Le changement de combustible consiste à remplacer un combustible à forte intensité carbone par une alternative moins carbonée ou zéro carbone pour alimenter un procédé industriel ou produire de l’électricité. Cette stratégie est l’un des moyens les plus directs pour les entreprises de réduire leurs émissions de GES et leur exposition financière aux mécanismes de tarification du carbone.
Le changement de combustible consiste à passer de sources d’énergie à fortes émissions de gaz à effet de serre (GHG), comme le charbon ou le fioul, à des alternatives plus propres telles que le gaz naturel, la biomasse ou l’électricité renouvelable. C’est un pilier des stratégies de décarbonation industrielle, car il s’agit souvent de l’une des méthodes les plus immédiates et les plus rentables pour obtenir des réductions d’émissions significatives. L’objectif principal est de diminuer l’empreinte carbone d’une activité, en aidant les entreprises à atteindre leurs objectifs climatiques et à se conformer à des réglementations.
La décision de changer de combustible est principalement dictée par des facteurs économiques et réglementaires. Lorsque le prix d’un combustible plus propre devient plus compétitif, ou lorsque le coût des émissions de carbone augmente, le changement de combustible devient financièrement attractif. Parmi les principaux facteurs, on retrouve :
- Prix du carbone : Un prix du carbone élevé, reflété dans la valeur de quotas comme les EUA, rend les combustibles fortement émetteurs plus coûteux. Cela crée une forte incitation financière pour les entreprises à basculer vers des alternatives moins polluantes afin de réduire leurs coûts de conformité.

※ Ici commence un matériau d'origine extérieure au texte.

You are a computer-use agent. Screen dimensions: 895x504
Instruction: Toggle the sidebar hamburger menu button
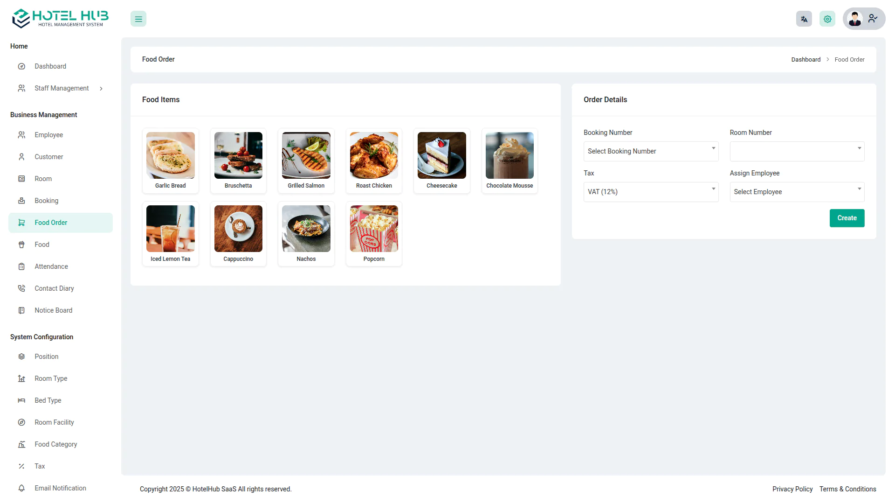pos(138,19)
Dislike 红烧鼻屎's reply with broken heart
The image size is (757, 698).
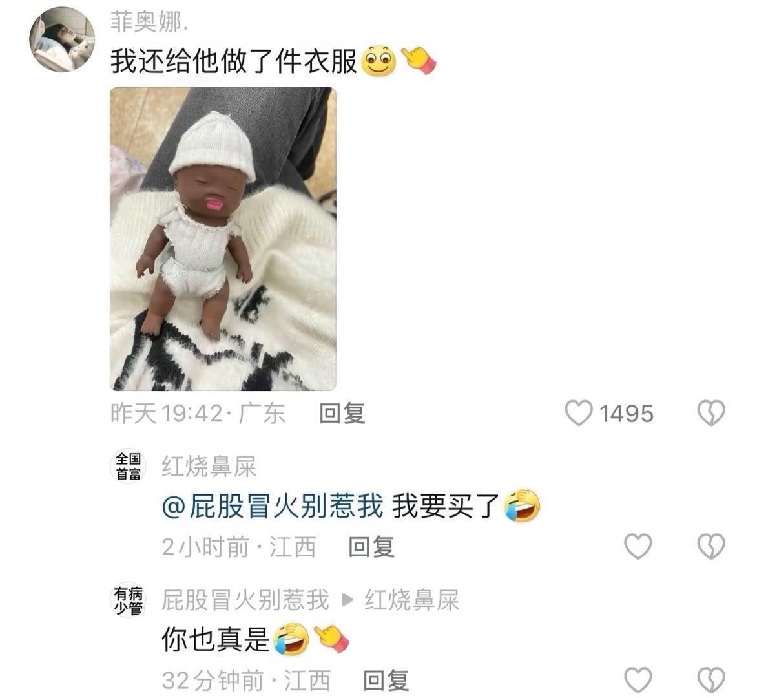coord(711,547)
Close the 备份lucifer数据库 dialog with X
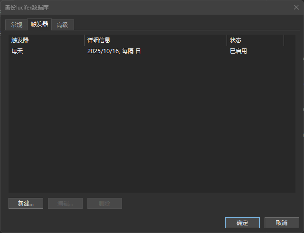 tap(296, 8)
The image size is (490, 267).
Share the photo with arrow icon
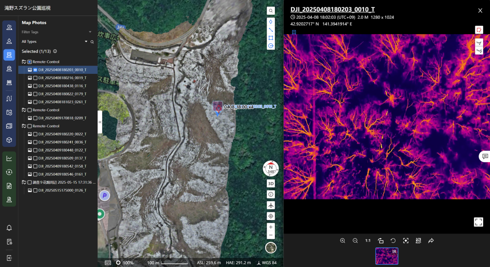point(431,241)
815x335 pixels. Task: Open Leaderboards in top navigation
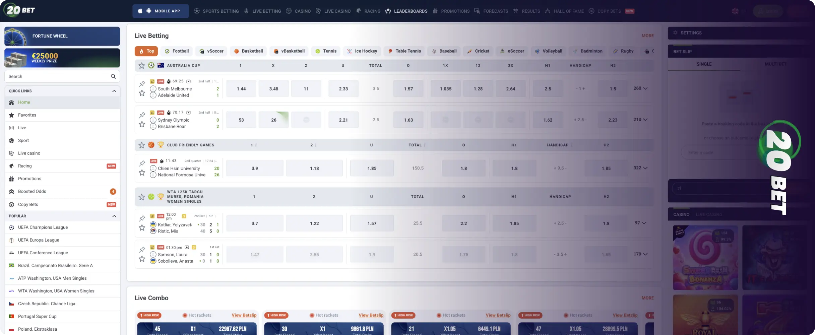[406, 11]
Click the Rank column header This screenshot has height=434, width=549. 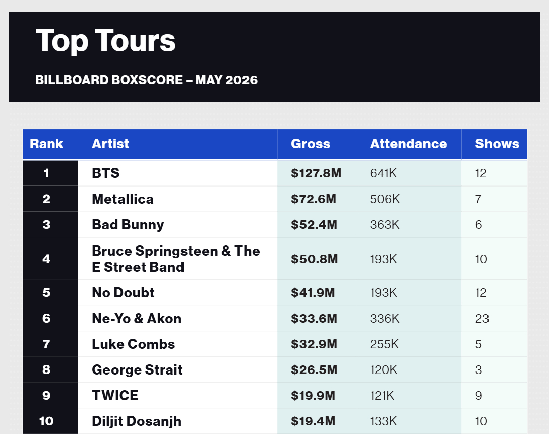coord(46,144)
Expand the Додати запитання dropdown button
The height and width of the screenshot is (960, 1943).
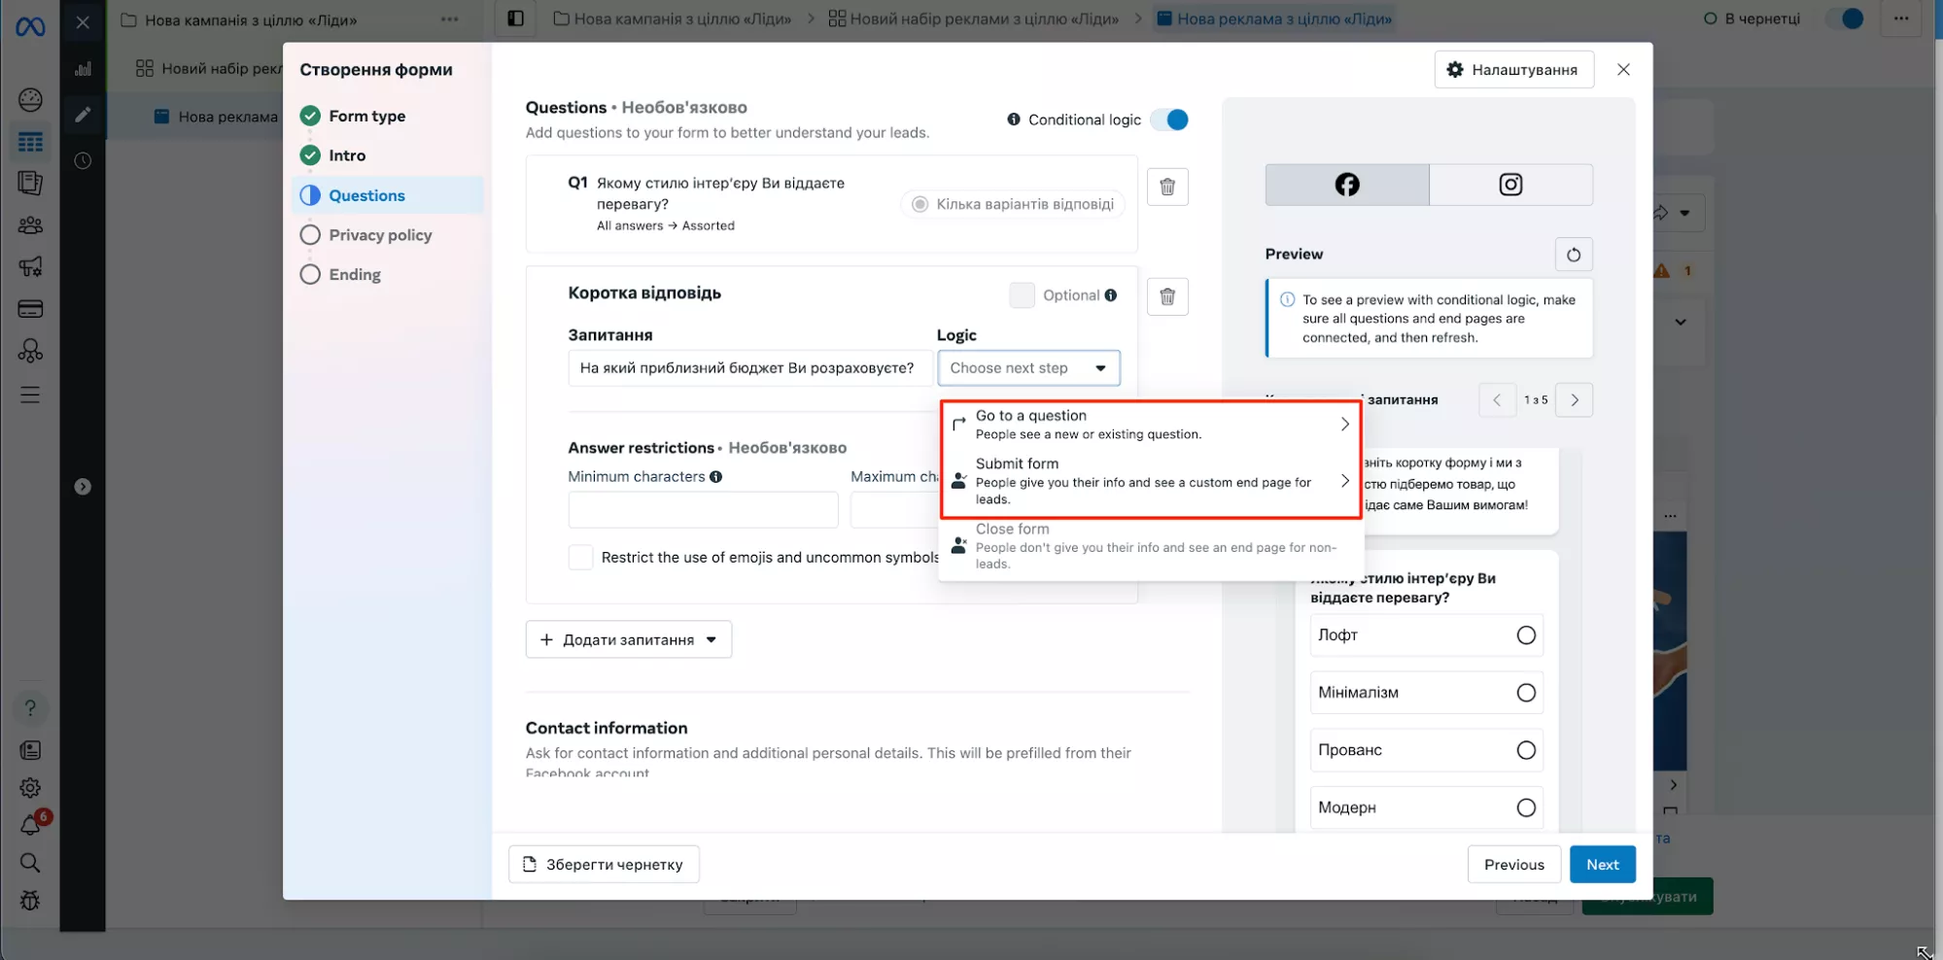tap(629, 639)
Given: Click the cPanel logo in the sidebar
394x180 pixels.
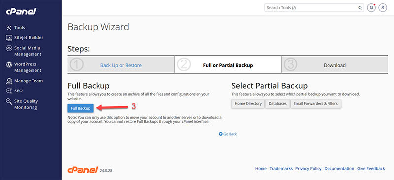Looking at the screenshot, I should (x=21, y=11).
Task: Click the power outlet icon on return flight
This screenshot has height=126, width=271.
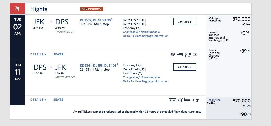Action: [x=197, y=100]
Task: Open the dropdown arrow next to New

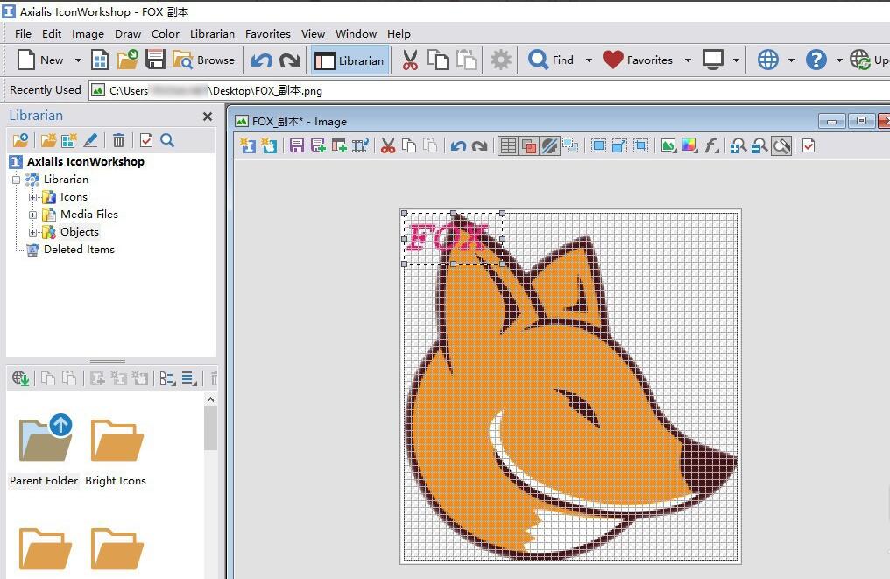Action: [77, 60]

- Prix relatifs des combustibles : Les prix de marché fluctuants des différentes sources d’énergie (par exemple, le prix du gaz naturel par rapport au charbon) influencent directement la pertinence économique d’un changement.
- Disponibilité technologique : La faisabilité dépend de la disponibilité des infrastructures et des technologies nécessaires, comme des chaudières bi-combustibles ou l’accès à un réseau de gazoducs.
- Politique climatique : Les réglementations publiques, les subventions aux énergies propres ou les obligations de sortie progressive de certains combustibles peuvent accélérer la transition.
Exemples concrets
- Production d’électricité (passage du charbon au gaz) : C’est l’exemple le plus classique. Une centrale conçue pour fonctionner au charbon peut basculer vers le gaz naturel. Comme le gaz naturel émet environ 50 % de CO₂ en moins que le charbon pour une même quantité d’énergie produite, ce changement divise immédiatement par deux les émissions de la centrale et son besoin en quotas d’émission.
- Chaleur industrielle : Un site industriel peut remplacer d’anciennes chaudières au fioul par de nouvelles chaudières fonctionnant à la biomasse issue de sources durables ou au gaz naturel. Cela réduit à la fois ses émissions directes et son exposition à la volatilité des prix du pétrole.
Cette dynamique est fondamentale pour le marché du carbone, car un changement de combustible à grande échelle réduit la demande globale de quotas d’émission, ce qui influence leur prix de marché.